First of all, in the Thing manipulated = SomeNonExtensionMethod(initial); case, SomeNonExtensionMethod is based on exactly the same assumptions like in the Thing manipulated = initial.SomeExtensionMethod(); case. Thing can change, SomeExtensionMethod can break. That's life for us programmers.
Second, when I see Thing manipulated = initial.SomeExtensionMethod();, it doesn't tell me exactly where SomeExtensionMethod() is implemented. Thing could inherit it from TheThing, which inherits it from TheOriginalThing. So the "misleading" argument leads to nowhere. I bet the IDE takes care of leading you to the right source, doesn't it?
What's so great? It makes code more consistent. If it works on a string, it looks like if it was a member of string. It's ugly to have several MyThing.doThis() methods and several static ThingUtil.doSomethingElse(Mything thing) methods in another class.

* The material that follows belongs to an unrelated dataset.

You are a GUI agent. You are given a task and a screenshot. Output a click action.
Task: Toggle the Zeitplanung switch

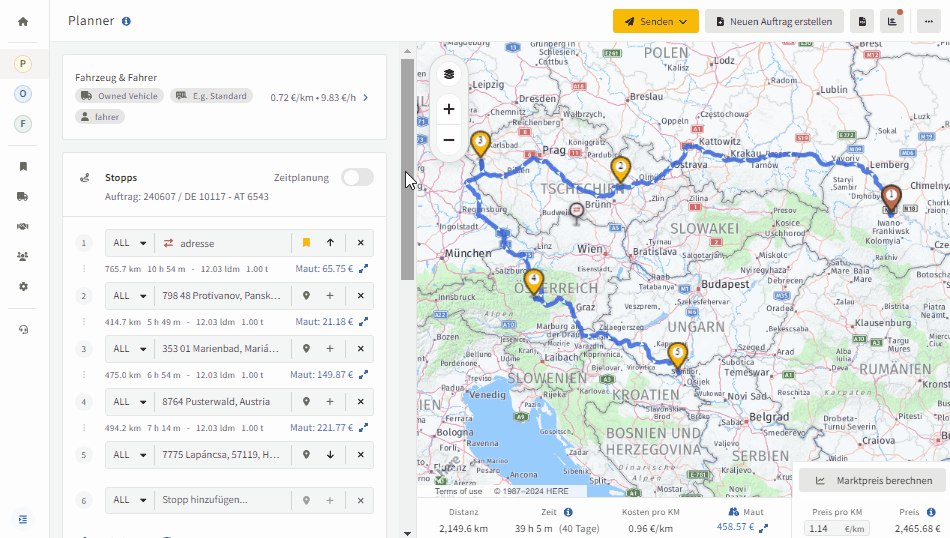[x=357, y=178]
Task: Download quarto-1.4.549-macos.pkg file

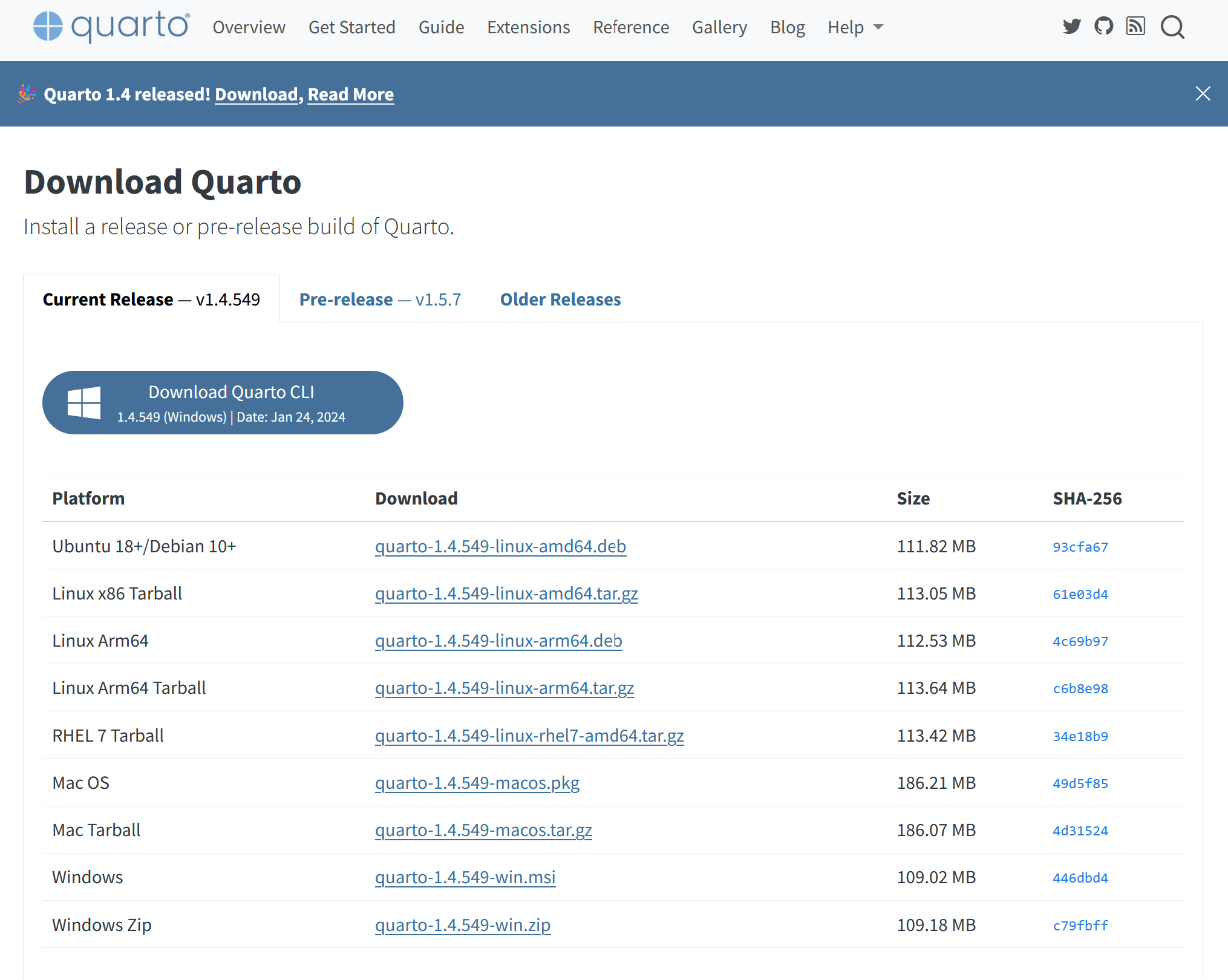Action: pos(477,783)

SO you can extend someone else's class. not yours... that's the advantage.
(and you can say.. oh I wish they implement this / that.... you just do it yourself..)
they are great for automatically mixing in functionality based on Interfaces that a class inherits without that class having to explicitly re implement it.
Linq makes use of this a lot.
Great way to decorate classes with extra functionality. Most effective when applied to an Interface rather than a specific class. Still a good way to extend Framework classes though.
It's just convenient syntactic sugar so that you can call a method with the same syntax regardless of whether it's actually part of the class. If party A releases a lib, and party B releases stuff that uses that lib, it's easier to just call everything with class.method(args) than to have to remember what gets called with method(class, args) vs. class.method(args).